Denn plötzlich will die Szene mehr über das Paar wissen, das weltweit den höchsten Wert einreicht, die schwerste Kür im 2er absolviert. Notabene, dass beide gar nicht aus einer sonst so typischen Hallenrad-Dynastie stammen. Der Papa spielte Tischtennis. Nadja und Julia in der Schule ziemlich erfolgreich Ho-ckey. Bis zum Finale von „Jugend trainiert für Olympia“ ging es. „Auch sonst haben wir viel ausprobiert, was es im Ort so gab: Leichtathletik, Schwimmen.“ Um beim Kunstrad zu landen. Wo kein (Preis-)Geld fließt und olympische Träume eher vage sind.
Bemerkenswert, dass die zierliche Nadja als Unterfrau auf dem Bike sitzt, Julia bei den Übungen auf einem Rad stemmt und schultert. „Ein bisschen Spinning“ habe geholfen. Sonst reiche das normale Training. „Keine Hanteln und Eisen“ kommen zum Einsatz: dennoch gelingen Höchstschwierigkeiten wie der Schulterstand. Man müsse „gerade bleiben und exakt fahren“, sagt Nadja.

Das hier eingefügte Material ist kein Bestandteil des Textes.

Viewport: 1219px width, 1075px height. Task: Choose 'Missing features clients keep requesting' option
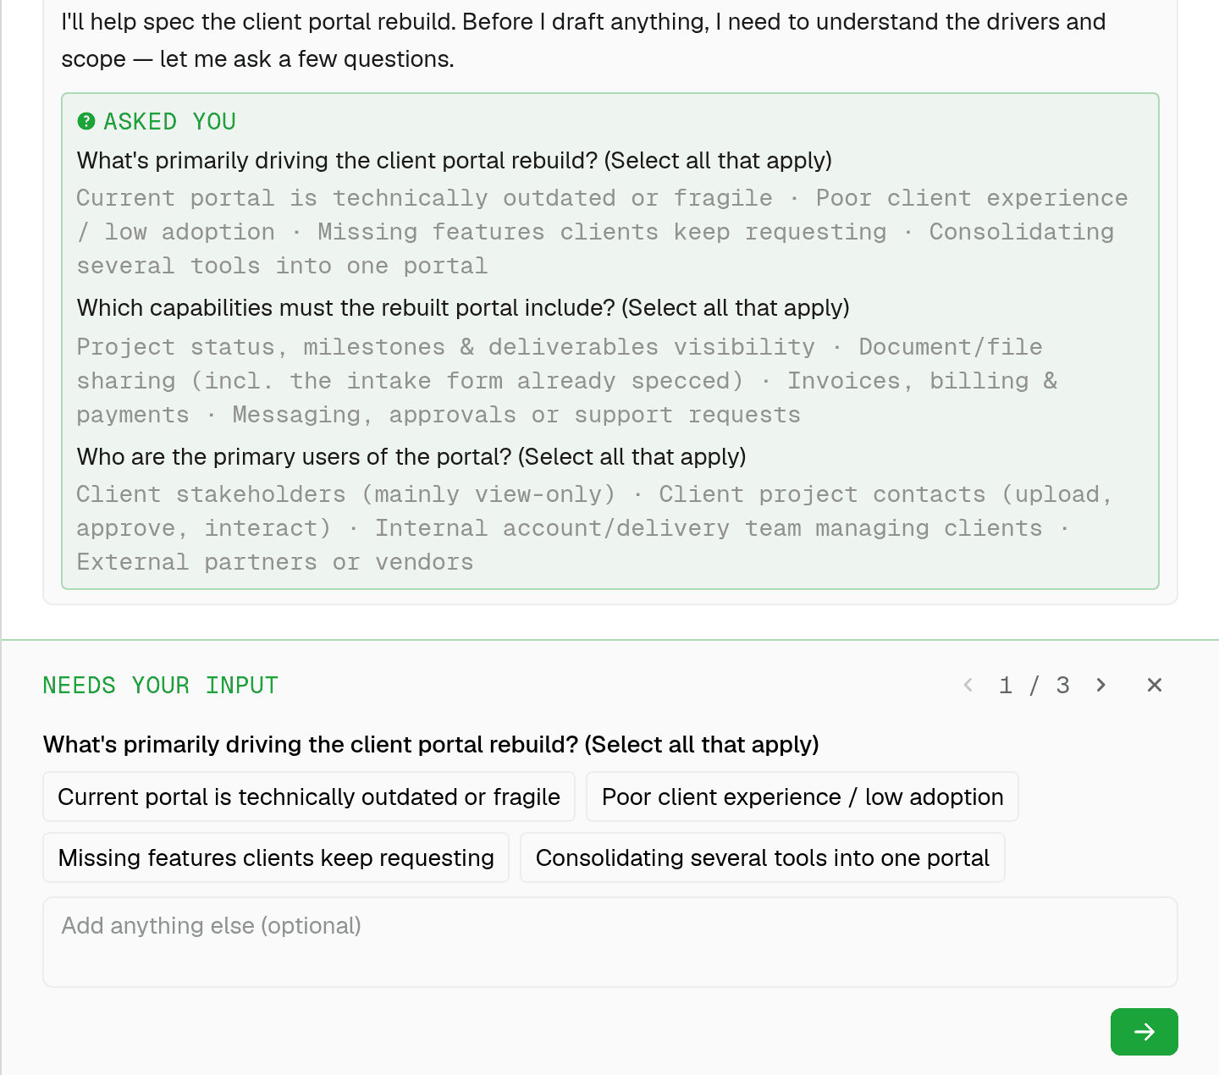click(x=276, y=857)
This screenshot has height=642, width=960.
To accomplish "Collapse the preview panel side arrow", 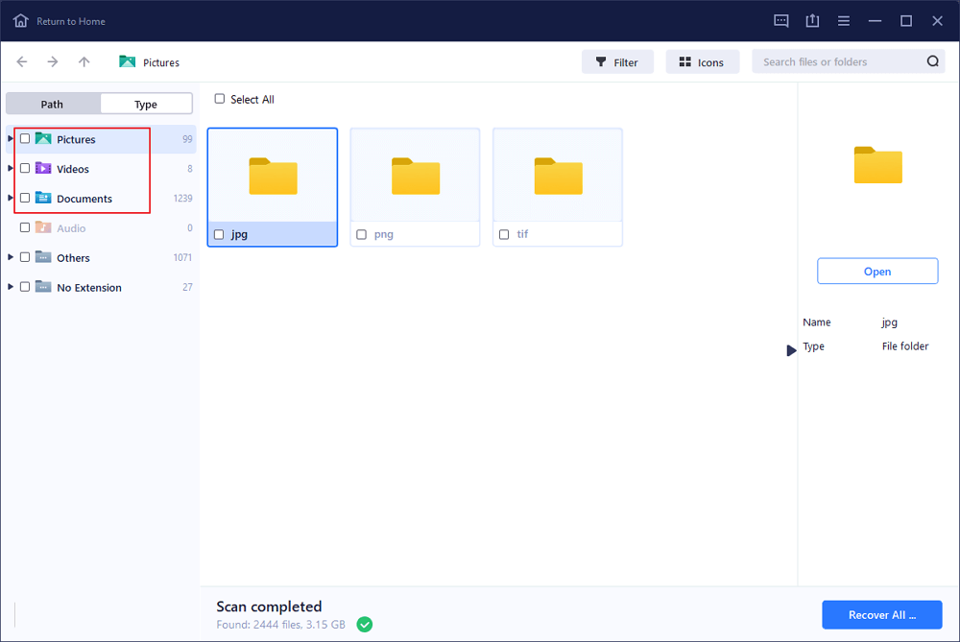I will (x=791, y=350).
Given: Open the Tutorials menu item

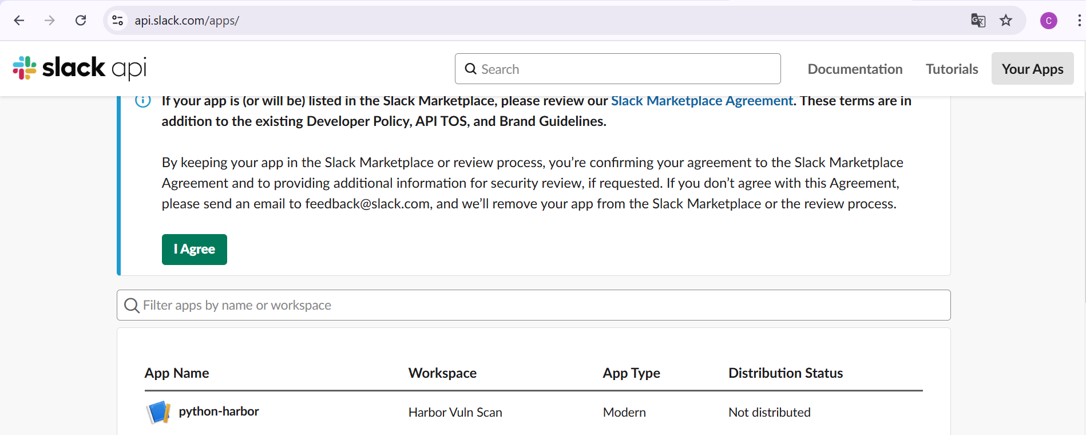Looking at the screenshot, I should point(952,69).
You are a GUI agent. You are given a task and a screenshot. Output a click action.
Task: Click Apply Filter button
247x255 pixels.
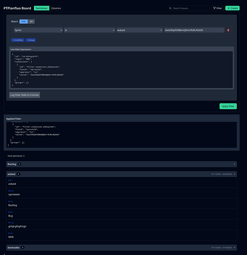[x=228, y=106]
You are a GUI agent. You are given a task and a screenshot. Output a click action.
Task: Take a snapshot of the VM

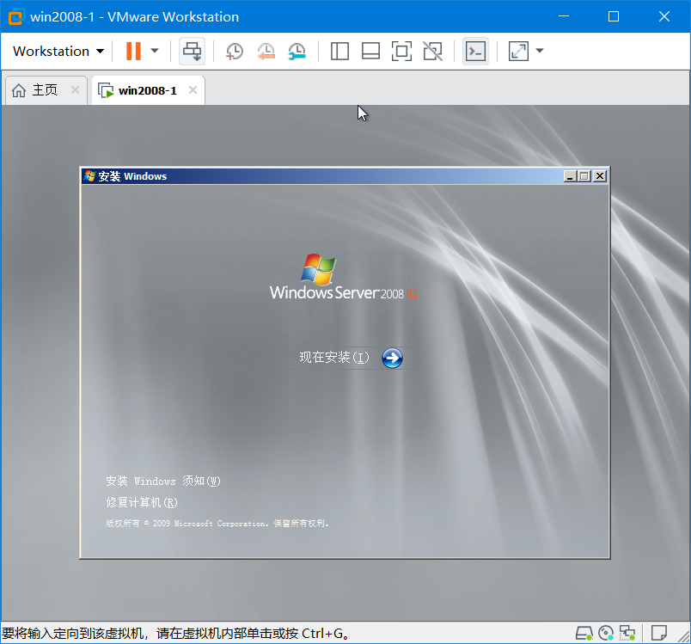(x=234, y=51)
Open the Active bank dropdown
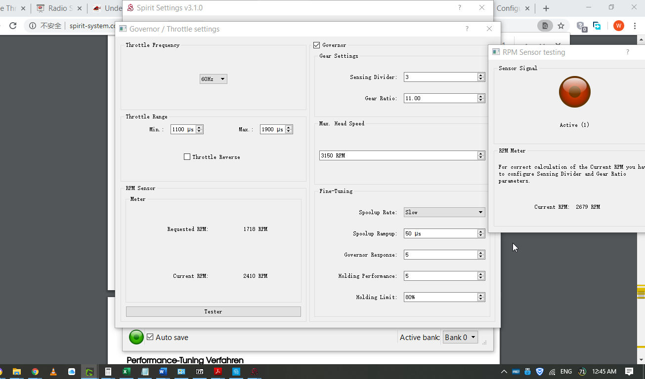 coord(460,338)
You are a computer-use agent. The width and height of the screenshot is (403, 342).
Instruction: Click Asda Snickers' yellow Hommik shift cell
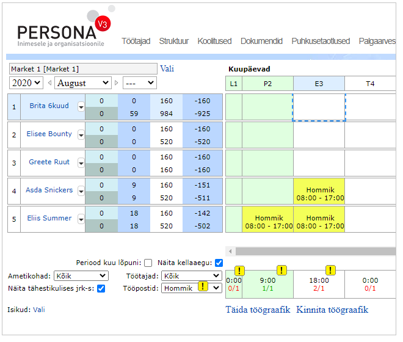[x=319, y=194]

Klingt easy, gleicht aber der Quadratur des Kreises. Und auf dem Boden blieben die haushohen Favoriten für nationale und internationale Titel sowieso. „Etwas zittrig“ habe man die erste Qualifikation (für die WM in Malaysia) angegangen. „Wir wissen alle, wie schnell die Punkte weg sind“, sagen beide unisono – das haben sie im jahrelangen Dreikampf oft genug erlebt. Wenn Nuancen über Wohl und Wehe entschieden. Jetzt scheinen die Mädels vom RSV 1905 Mainz-Finthen für Insider wie auf einer Autobahn. Aber dorthin gelangt man auch nur, wenn täglich, nach Job und Ausbildung, Parkett-Einheiten die Abendstunden ausfüllen. Statt Couch oder Kneipe.